◆ Saved entries
|---|
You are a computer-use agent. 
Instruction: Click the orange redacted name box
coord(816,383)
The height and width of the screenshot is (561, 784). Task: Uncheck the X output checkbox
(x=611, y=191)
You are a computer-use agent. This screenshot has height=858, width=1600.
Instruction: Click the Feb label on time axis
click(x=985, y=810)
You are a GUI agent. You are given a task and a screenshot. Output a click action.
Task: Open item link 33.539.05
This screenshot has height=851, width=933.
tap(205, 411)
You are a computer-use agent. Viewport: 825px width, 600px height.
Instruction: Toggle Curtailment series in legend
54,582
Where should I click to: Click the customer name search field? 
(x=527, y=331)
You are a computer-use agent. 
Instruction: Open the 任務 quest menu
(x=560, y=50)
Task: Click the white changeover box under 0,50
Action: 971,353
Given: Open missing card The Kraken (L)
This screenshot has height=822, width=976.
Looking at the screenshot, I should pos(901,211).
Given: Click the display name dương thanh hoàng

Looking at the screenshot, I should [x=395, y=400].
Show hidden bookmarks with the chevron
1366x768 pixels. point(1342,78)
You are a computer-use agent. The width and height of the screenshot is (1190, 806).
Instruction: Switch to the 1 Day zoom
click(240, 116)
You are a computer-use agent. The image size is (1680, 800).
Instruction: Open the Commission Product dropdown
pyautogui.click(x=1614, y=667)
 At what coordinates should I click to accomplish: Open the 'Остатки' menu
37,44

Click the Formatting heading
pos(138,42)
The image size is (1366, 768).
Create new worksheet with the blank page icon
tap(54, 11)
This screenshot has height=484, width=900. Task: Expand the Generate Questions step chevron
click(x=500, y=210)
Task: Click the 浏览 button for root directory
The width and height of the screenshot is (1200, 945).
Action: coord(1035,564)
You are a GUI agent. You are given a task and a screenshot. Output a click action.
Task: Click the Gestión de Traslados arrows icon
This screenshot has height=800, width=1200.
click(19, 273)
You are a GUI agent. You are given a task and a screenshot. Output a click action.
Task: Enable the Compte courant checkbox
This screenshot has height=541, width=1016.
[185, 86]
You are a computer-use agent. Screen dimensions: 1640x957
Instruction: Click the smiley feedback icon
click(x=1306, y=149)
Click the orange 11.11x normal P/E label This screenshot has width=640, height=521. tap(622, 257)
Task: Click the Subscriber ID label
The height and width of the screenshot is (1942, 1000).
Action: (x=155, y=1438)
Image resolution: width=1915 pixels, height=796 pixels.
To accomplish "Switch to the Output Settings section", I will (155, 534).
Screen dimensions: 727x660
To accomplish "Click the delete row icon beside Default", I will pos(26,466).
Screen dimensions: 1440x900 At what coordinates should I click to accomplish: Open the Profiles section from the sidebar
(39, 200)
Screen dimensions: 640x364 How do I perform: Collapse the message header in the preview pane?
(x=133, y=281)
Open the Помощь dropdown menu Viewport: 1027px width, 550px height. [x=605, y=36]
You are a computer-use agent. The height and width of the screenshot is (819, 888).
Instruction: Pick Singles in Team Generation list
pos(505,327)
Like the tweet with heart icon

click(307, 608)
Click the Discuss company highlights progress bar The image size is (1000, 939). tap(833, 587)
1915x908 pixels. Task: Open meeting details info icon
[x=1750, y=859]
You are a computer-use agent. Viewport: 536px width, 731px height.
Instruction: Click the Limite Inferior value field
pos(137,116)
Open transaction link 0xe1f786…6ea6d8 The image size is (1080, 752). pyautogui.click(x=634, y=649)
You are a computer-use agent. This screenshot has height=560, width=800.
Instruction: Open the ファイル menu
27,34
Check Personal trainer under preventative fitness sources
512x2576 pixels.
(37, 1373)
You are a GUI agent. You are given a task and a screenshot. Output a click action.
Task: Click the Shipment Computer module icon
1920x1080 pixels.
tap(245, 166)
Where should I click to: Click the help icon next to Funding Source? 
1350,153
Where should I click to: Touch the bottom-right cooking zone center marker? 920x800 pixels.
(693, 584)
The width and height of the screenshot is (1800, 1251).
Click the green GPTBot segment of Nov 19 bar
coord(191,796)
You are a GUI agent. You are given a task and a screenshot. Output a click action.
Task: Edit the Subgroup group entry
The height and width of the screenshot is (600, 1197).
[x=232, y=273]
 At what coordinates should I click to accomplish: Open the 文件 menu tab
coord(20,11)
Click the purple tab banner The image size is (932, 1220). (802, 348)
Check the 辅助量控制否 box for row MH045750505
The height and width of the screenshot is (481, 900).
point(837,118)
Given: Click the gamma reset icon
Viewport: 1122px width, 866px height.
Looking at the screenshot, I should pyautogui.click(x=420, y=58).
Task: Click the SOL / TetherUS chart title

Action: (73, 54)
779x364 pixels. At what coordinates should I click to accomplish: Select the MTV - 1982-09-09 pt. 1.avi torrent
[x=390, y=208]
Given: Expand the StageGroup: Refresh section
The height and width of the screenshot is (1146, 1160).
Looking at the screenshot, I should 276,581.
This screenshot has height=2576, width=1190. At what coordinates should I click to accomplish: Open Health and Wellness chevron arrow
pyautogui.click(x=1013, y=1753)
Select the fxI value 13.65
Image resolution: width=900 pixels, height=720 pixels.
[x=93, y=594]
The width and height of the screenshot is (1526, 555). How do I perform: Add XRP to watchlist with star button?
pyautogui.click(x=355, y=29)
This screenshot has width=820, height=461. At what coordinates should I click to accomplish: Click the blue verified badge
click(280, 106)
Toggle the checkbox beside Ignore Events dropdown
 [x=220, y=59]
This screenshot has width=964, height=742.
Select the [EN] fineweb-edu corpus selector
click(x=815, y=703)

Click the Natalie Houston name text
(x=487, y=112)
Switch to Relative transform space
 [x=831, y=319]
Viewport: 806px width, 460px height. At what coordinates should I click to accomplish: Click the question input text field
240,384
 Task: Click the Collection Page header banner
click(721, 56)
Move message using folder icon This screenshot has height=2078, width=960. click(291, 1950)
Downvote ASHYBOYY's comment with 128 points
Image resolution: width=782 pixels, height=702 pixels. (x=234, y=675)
|---|
◆ The problem
Restate the data above in full, keeping every word as it is.

◆ Written answer
You are a computer-use agent. 
Instruction: Click the orange redacted name box
coord(816,383)
The height and width of the screenshot is (561, 784). Task: Uncheck the X output checkbox
(x=611, y=191)
You are a computer-use agent. This screenshot has height=858, width=1600.
Instruction: Click the Feb label on time axis
click(x=985, y=810)
You are a GUI agent. You are given a task and a screenshot. Output a click action.
Task: Open item link 33.539.05
This screenshot has height=851, width=933.
tap(205, 411)
You are a computer-use agent. Viewport: 825px width, 600px height.
Instruction: Toggle Curtailment series in legend
54,582
Where should I click to: Click the customer name search field? 
(x=527, y=331)
You are a computer-use agent. 
Instruction: Open the 任務 quest menu
(x=560, y=50)
Task: Click the white changeover box under 0,50
Action: 971,353
Given: Open missing card The Kraken (L)
This screenshot has height=822, width=976.
Looking at the screenshot, I should pos(901,211).
Given: Click the display name dương thanh hoàng

Looking at the screenshot, I should [x=395, y=400].
Show hidden bookmarks with the chevron
1366x768 pixels. point(1342,78)
You are a computer-use agent. The width and height of the screenshot is (1190, 806).
Instruction: Switch to the 1 Day zoom
click(240, 116)
You are a computer-use agent. The image size is (1680, 800).
Instruction: Open the Commission Product dropdown
pyautogui.click(x=1614, y=667)
 At what coordinates should I click to accomplish: Open the 'Остатки' menu
37,44

Click the Formatting heading
pos(138,42)
The image size is (1366, 768).
Create new worksheet with the blank page icon
tap(54, 11)
This screenshot has height=484, width=900. Task: Expand the Generate Questions step chevron
click(x=500, y=210)
Task: Click the 浏览 button for root directory
The width and height of the screenshot is (1200, 945).
Action: coord(1035,564)
You are a GUI agent. You are given a task and a screenshot. Output a click action.
Task: Click the Gestión de Traslados arrows icon
This screenshot has height=800, width=1200.
click(19, 273)
You are a GUI agent. You are given a task and a screenshot. Output a click action.
Task: Enable the Compte courant checkbox
This screenshot has height=541, width=1016.
[185, 86]
You are a computer-use agent. Screen dimensions: 1640x957
Instruction: Click the smiley feedback icon
click(x=1306, y=149)
Click the orange 11.11x normal P/E label This screenshot has width=640, height=521. tap(622, 257)
Task: Click the Subscriber ID label
The height and width of the screenshot is (1942, 1000).
Action: (x=155, y=1438)
Image resolution: width=1915 pixels, height=796 pixels.
To accomplish "Switch to the Output Settings section", I will (155, 534).
Screen dimensions: 727x660
To accomplish "Click the delete row icon beside Default", I will pos(26,466).
Screen dimensions: 1440x900 At what coordinates should I click to accomplish: Open the Profiles section from the sidebar
(39, 200)
Screen dimensions: 640x364 How do I perform: Collapse the message header in the preview pane?
(x=133, y=281)
Open the Помощь dropdown menu Viewport: 1027px width, 550px height. [x=605, y=36]
You are a computer-use agent. The height and width of the screenshot is (819, 888).
Instruction: Pick Singles in Team Generation list
pos(505,327)
Like the tweet with heart icon

click(307, 608)
Click the Discuss company highlights progress bar The image size is (1000, 939). tap(833, 587)
1915x908 pixels. Task: Open meeting details info icon
[x=1750, y=859]
You are a computer-use agent. Viewport: 536px width, 731px height.
Instruction: Click the Limite Inferior value field
pos(137,116)
Open transaction link 0xe1f786…6ea6d8 The image size is (1080, 752). pyautogui.click(x=634, y=649)
You are a computer-use agent. This screenshot has height=560, width=800.
Instruction: Open the ファイル menu
27,34
Check Personal trainer under preventative fitness sources
512x2576 pixels.
(37, 1373)
You are a GUI agent. You are given a task and a screenshot. Output a click action.
Task: Click the Shipment Computer module icon
1920x1080 pixels.
tap(245, 166)
Where should I click to: Click the help icon next to Funding Source? 
1350,153
Where should I click to: Touch the bottom-right cooking zone center marker? 920x800 pixels.
(693, 584)
The width and height of the screenshot is (1800, 1251).
Click the green GPTBot segment of Nov 19 bar
coord(191,796)
You are a GUI agent. You are given a task and a screenshot. Output a click action.
Task: Edit the Subgroup group entry
The height and width of the screenshot is (600, 1197).
[x=232, y=273]
 At what coordinates should I click to accomplish: Open the 文件 menu tab
coord(20,11)
Click the purple tab banner The image size is (932, 1220). (802, 348)
Check the 辅助量控制否 box for row MH045750505
The height and width of the screenshot is (481, 900).
point(837,118)
Given: Click the gamma reset icon
Viewport: 1122px width, 866px height.
Looking at the screenshot, I should pyautogui.click(x=420, y=58).
Task: Click the SOL / TetherUS chart title

Action: (73, 54)
779x364 pixels. At what coordinates should I click to accomplish: Select the MTV - 1982-09-09 pt. 1.avi torrent
[x=390, y=208]
Given: Expand the StageGroup: Refresh section
The height and width of the screenshot is (1146, 1160).
Looking at the screenshot, I should 276,581.
This screenshot has height=2576, width=1190. At what coordinates should I click to accomplish: Open Health and Wellness chevron arrow
pyautogui.click(x=1013, y=1753)
Select the fxI value 13.65
Image resolution: width=900 pixels, height=720 pixels.
[x=93, y=594]
The width and height of the screenshot is (1526, 555). How do I perform: Add XRP to watchlist with star button?
pyautogui.click(x=355, y=29)
This screenshot has width=820, height=461. At what coordinates should I click to accomplish: Click the blue verified badge
click(280, 106)
Toggle the checkbox beside Ignore Events dropdown
 [x=220, y=59]
This screenshot has width=964, height=742.
Select the [EN] fineweb-edu corpus selector
click(x=815, y=703)

Click the Natalie Houston name text
(x=487, y=112)
Switch to Relative transform space
 [x=831, y=319]
Viewport: 806px width, 460px height. At what coordinates should I click to accomplish: Click the question input text field
240,384
 Task: Click the Collection Page header banner
click(721, 56)
Move message using folder icon This screenshot has height=2078, width=960. click(291, 1950)
Downvote ASHYBOYY's comment with 128 points
Image resolution: width=782 pixels, height=702 pixels. (x=234, y=675)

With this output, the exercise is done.